The Lilac Border – I still think there is room to stuff more plants in here. I have some astrantia that might be happier in here. I shall have a think over the next few months. There is a decent clump of aster ‘little carlow’ which is not yet flowering, no doubt that will improve things.
The Shady Border – There are a few sparser areas of this border, but otherwise it is pretty densely planted, what with the shrubs and various underplanting. If I was starting from scratch I might change it wholesale but I can’t be bothered to remove the big shrubs. Having said that, the dogwood is in league with the cotinus in the Sunny border, growing very slowly this year for some reason. I am certain I could have more interesting shade tolerant plants in here, so perhaps I do need to have a re-think. No hurry.

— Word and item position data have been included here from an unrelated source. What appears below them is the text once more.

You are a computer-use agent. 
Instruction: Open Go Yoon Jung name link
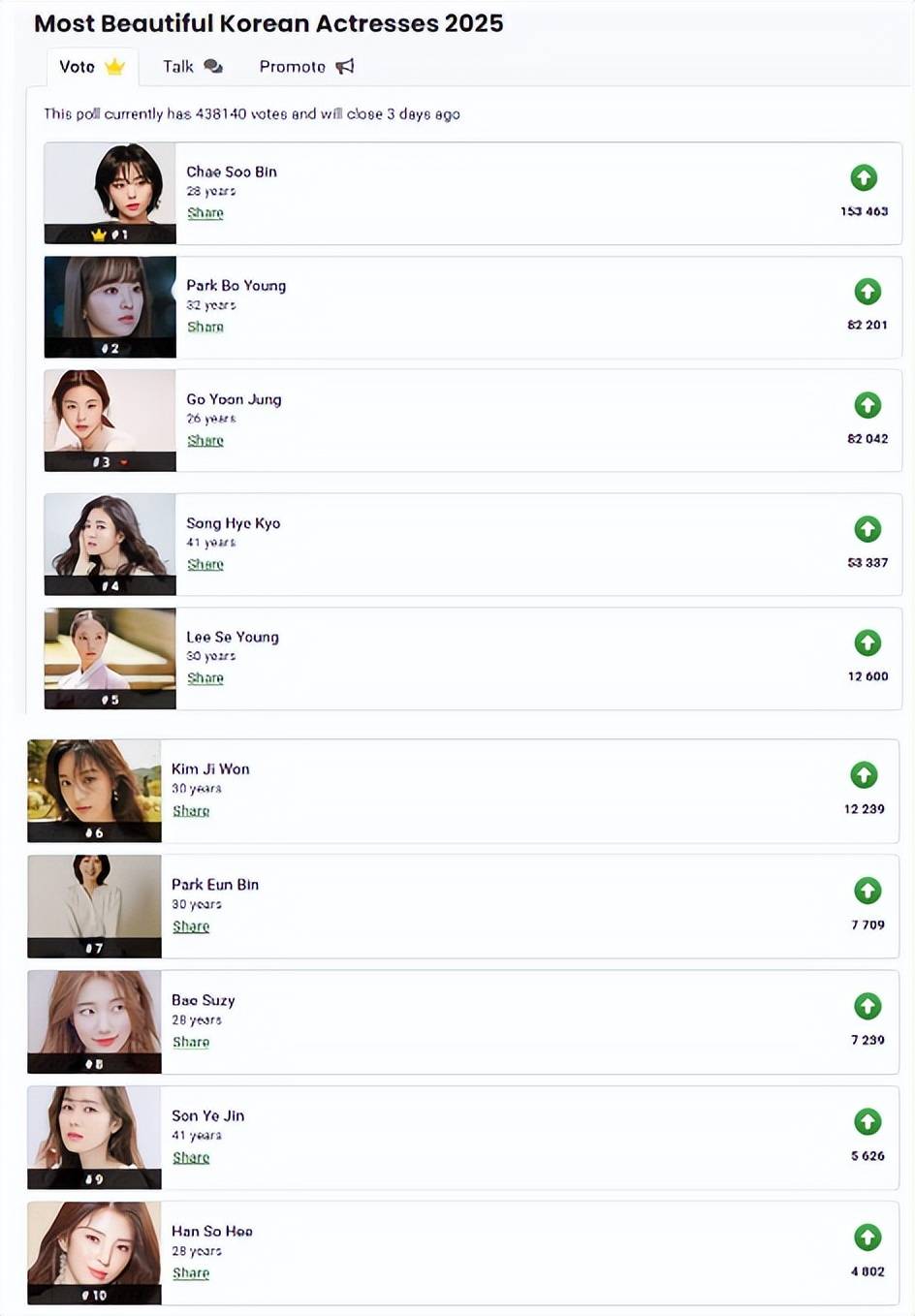[x=234, y=399]
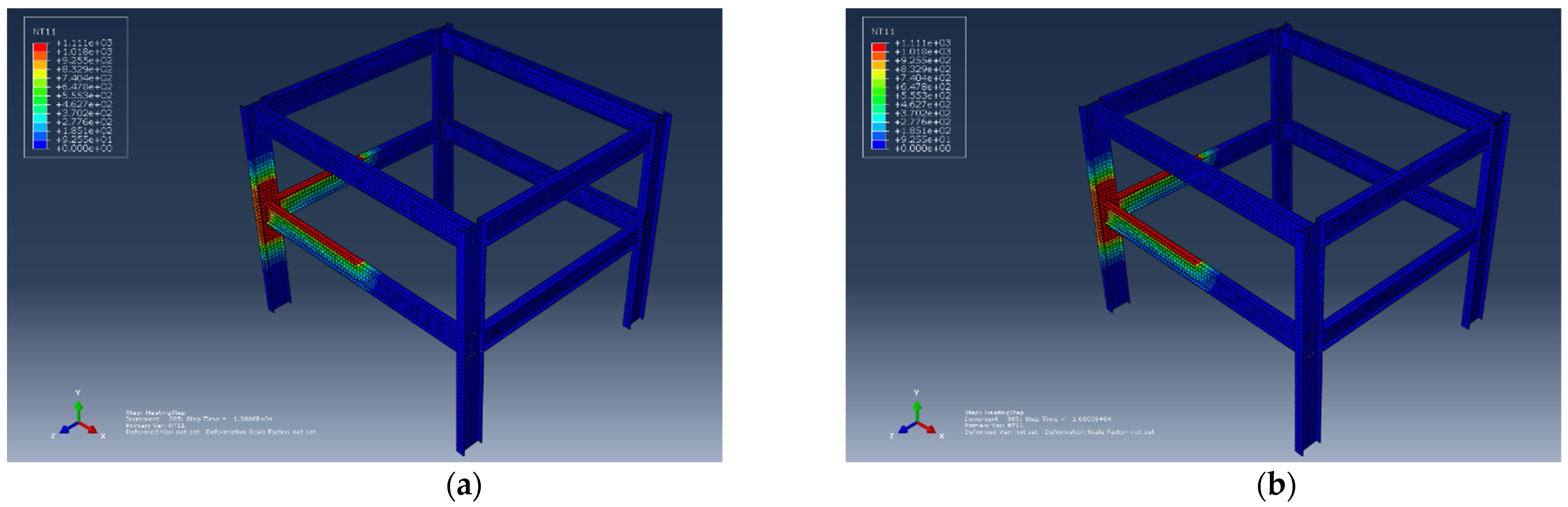Click the red top legend swatch in figure (a)
The image size is (1568, 507).
coord(40,47)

The Hibiscus Border – The hibiscus is missing in action, hidden behind the rudbeckia and helenium. To add insult to injury I think it flowered while I was on holiday. Perhaps I need to rename the border. I might tinker with this border over the winter, and it could definitely stand to have some bulbs inserted, but otherwise I’m happy with how the extension has turned out.
The Side Alley – I really need to sort out the irrigation. The planters on the sunny side dry out pretty quick, plus I suspect vine weevils, so one or two of the planters are looking pretty sorry for themselve. Even the normally bullet proof clematis montana. I will have to investigate nematodes next year. Still, the overall effect is still positive, much nicer than the bare walls of yesteryear.
Another highlight for me this year, the front garden has a pleasingly stuffed look just now. The carefully planned and surfaced path has all but disappeared among the expanding plants. I’m particularly pleased with the fenceline where the annual climbers are doing a good job covering the fence. There are several roses and clematis along there too, new this year, but they are yet to make their presence felt in any meaningful way. I will definitely do more annual climbers next year, and no doubt I’ll dabble with the planting, but overall I’m a happy camper. I confess to a modicum of pride when I catch passersby pausing to have a gander at the front garden. It was mostly lawn a couple of years ago, and weedy with it. A vast improvement, gold stars for me, and the bees agree.
I’ll be back next month for another Border Patrol.